**Exercise brief**: Search the entries for lines that contain the word "computer", and report each one found.

Collected data entries:

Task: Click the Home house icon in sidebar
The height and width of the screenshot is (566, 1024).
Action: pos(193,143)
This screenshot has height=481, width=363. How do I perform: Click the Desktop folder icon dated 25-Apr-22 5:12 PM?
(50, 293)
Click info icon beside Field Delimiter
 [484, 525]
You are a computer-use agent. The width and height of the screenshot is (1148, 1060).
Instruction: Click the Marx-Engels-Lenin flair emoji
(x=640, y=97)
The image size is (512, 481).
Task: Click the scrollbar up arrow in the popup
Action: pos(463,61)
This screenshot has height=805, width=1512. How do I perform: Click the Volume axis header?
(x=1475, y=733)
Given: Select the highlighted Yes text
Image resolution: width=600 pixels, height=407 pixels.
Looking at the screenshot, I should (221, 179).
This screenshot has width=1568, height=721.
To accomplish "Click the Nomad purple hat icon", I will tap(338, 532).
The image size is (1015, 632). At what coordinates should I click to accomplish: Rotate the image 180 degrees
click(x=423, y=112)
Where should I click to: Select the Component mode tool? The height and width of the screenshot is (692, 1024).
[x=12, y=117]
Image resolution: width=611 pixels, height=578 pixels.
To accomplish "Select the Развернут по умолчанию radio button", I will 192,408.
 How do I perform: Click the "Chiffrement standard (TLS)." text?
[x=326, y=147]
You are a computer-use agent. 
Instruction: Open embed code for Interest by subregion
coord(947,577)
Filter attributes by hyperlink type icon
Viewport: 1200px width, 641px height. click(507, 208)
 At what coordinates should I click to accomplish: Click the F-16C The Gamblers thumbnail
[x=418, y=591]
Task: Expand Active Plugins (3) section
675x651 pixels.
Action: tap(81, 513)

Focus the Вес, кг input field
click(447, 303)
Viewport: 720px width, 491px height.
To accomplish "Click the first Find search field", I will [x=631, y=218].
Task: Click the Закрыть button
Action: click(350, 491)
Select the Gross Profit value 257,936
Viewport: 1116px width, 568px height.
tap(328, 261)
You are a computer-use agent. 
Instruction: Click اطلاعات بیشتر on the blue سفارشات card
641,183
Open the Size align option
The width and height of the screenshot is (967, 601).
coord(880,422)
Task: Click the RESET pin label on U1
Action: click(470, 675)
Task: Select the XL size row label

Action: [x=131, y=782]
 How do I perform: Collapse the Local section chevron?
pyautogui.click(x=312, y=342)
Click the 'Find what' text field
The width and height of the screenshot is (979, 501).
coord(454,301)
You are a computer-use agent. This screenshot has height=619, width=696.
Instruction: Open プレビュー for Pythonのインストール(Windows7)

**Exercise output**:
You are a computer-use agent. The width and height of the screenshot is (1148, 1060).
You are a computer-use agent. 
You are a computer-use agent. 
You are a computer-use agent. This screenshot has height=619, width=696.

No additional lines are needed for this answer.